* **Exercise objective**: Whenever a line in the data contains "computer", show that line.

(Stored items from a collection)
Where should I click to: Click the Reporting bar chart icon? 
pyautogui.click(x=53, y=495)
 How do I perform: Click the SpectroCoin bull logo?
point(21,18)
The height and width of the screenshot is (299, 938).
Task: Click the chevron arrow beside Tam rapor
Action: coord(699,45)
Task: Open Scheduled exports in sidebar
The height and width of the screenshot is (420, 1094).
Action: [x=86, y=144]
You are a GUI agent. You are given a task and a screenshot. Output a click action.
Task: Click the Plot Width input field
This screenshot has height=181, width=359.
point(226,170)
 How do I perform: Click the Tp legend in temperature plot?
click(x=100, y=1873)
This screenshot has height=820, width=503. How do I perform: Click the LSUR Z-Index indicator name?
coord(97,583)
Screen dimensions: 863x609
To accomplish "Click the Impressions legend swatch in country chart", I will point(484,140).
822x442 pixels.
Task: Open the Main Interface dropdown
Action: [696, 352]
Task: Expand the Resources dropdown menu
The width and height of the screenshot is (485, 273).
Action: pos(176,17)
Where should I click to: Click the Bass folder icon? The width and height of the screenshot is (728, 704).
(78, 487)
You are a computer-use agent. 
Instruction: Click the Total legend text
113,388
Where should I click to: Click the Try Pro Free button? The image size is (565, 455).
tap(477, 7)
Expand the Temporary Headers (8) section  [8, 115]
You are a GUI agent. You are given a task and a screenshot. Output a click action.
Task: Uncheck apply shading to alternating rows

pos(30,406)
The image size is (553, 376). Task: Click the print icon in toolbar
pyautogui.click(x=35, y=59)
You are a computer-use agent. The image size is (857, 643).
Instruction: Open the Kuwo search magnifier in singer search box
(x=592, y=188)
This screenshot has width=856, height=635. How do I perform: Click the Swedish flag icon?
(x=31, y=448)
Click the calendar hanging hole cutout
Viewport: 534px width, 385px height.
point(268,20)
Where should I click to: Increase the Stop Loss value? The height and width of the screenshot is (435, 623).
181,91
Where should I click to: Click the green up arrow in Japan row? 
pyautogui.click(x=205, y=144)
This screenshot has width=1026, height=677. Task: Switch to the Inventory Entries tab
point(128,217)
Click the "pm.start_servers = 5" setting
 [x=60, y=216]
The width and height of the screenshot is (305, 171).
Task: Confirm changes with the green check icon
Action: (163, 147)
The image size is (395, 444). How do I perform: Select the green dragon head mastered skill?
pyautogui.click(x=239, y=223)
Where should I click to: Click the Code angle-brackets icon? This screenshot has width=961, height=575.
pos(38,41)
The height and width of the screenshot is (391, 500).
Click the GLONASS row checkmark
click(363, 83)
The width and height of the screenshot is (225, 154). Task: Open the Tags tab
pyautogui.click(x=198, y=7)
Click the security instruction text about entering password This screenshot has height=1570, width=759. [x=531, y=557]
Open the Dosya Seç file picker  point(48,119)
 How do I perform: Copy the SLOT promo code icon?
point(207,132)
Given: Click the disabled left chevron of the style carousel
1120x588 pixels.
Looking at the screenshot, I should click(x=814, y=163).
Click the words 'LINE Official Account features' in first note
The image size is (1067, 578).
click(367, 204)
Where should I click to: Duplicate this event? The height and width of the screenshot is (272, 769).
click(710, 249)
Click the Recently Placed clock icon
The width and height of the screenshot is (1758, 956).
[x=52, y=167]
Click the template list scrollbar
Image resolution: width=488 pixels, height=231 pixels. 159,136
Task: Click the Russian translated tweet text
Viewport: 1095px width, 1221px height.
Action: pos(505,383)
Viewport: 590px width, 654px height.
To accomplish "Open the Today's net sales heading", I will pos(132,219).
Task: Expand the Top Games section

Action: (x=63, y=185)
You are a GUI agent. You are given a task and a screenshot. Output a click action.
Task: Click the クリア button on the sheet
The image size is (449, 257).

* **Output of the task**:
You are a computer-use agent. 
You are a computer-use agent. The image size is (857, 643).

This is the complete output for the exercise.